Luke Stedke, DriveOhio managing director, communications and policy, described the equipment that has been necessary for the research study, which included both an active radar system — the SRC R1400 (3) — and passive radar from OSU. There was also computers and infrastructure to support the radar systems, such as connected and automated vehicle equipment for the CAV unmanned air vehicle connections. The unmanned aircraft systems being used are those already owned by both ODOT and OSU. OSU has also provided manned aircraft radar testing assets.
“Currently, we have used only one drone for the testing of the radar,” Stedke reported. “This research is primarily for air traffic management but does relate to ground traffic in support of ODOT’s ground system. These UAS have the ability to transmit real-time data for situational awareness of events for better decision-making.” This stretch of US 33 was chosen because it has a significant investment in CAV infrastructure, which can also be leveraged as part of the research study.
He continued, “The system is research for a statewide unmanned traffic management implementation plan and not intended, at this time, for routine operations, though discussions are taking place that this will be a future direction to maintain the system after the research is complete.”
At this time, Stedke explained, “We are testing active and passive radar as a means for deconfliction and discovering all the supplemental services needed to support safe operations, which will be included in the final report. This report will guide further plans and investments.”

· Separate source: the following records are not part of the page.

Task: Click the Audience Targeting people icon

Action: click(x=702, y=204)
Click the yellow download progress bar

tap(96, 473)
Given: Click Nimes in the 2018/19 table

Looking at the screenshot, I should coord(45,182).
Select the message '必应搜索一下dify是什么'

Part of this research includes looking at CAV infrastructure and how it can be leveraged for UAS operations as well as connections between CAV and UAV. However, Stedke admitted, “We are limited on information we can release while the research is in progress.” Upon completion of the project, all information gathered through the research will be published and available to the public.
Stedke stated, “OSU has a ton of expertise in all areas and has done a great job in leveraging the industry partners for their respective expertises.”

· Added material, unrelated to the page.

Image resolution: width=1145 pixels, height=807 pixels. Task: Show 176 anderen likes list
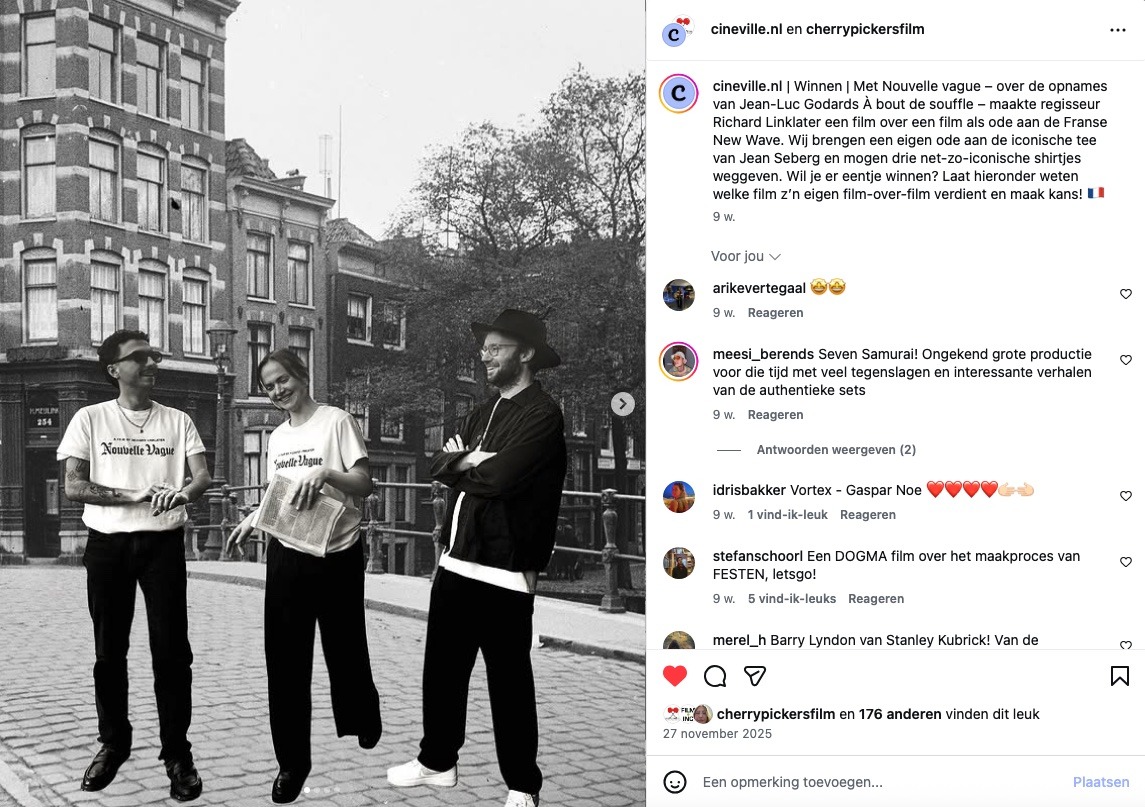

He also mentioned a number of other partners in the project. Ohio UAS Center is responsible for the overall management of the project and contributed through expertise in advanced air mobility, UTM and flight operations. AiRXOS is the lead on the Federal Aviation Administration partnership for safety plan and coordinates the research study’s FAA approvals and management platform for the unmanned traffic management. SRC contributes radar detection and classification to the project. CAL Analytics assists with the project through system integration and working with the ACAS sXu, which helps with detection and avoidance in unmanned aircraft systems. ResilienX is leading the project’s contingency management platform through the Ohio Federal Research Network with research on system health and integrity for UAS traffic management.
DriveOhio was established in 2018 to help facilitate smart mobility with automated ground and air vehicles to make travel safer and improve quality of life for Ohio citizens. Stedke commented the center is uniquely positioned to drive, test and deploy new technology and automated vehicles in the state. There are also a great number of resources with a strong history of innovation in aeronautics.